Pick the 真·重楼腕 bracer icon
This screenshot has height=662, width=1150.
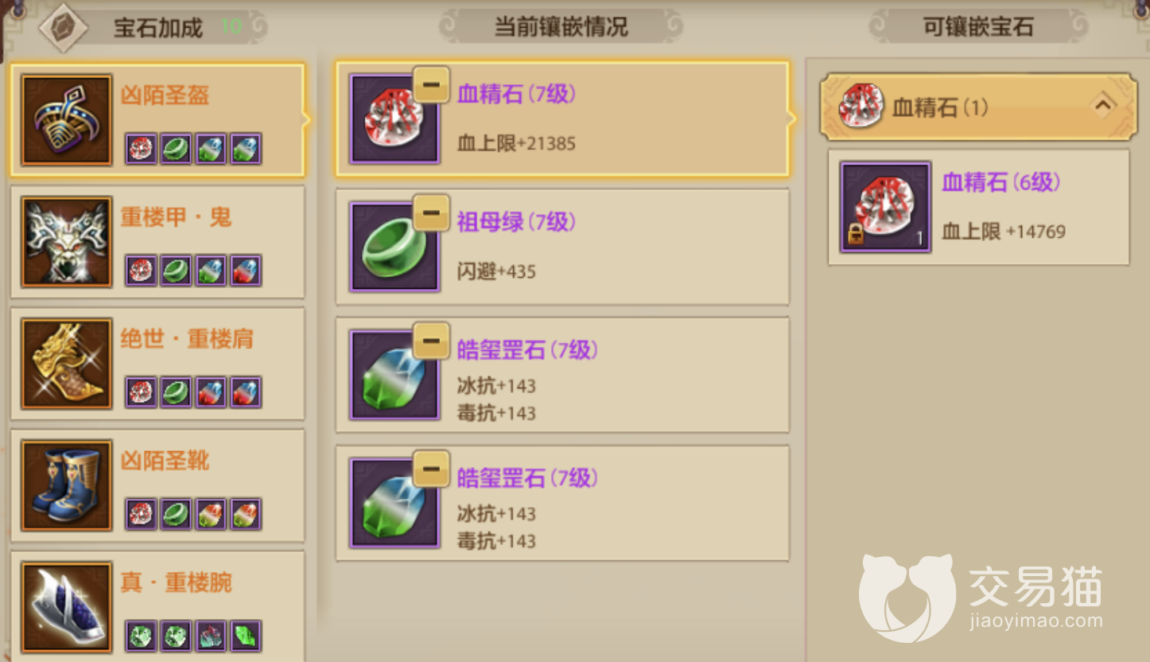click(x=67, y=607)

---

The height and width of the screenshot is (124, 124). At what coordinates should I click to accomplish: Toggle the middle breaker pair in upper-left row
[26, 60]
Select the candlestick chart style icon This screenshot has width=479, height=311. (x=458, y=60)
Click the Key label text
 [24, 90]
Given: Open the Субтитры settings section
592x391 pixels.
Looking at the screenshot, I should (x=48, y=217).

--- Task statement ---
Could you repeat only the items from the line with "Select the candlestick" to the line with "Looking at the", changing "candlestick" to "bar" and leaving everything else unchanged?

--- Expected answer ---
Select the bar chart style icon This screenshot has width=479, height=311. (x=458, y=60)
Click the Key label text
 [24, 90]
Given: Open the Субтитры settings section
592x391 pixels.
Looking at the screenshot, I should (x=48, y=217).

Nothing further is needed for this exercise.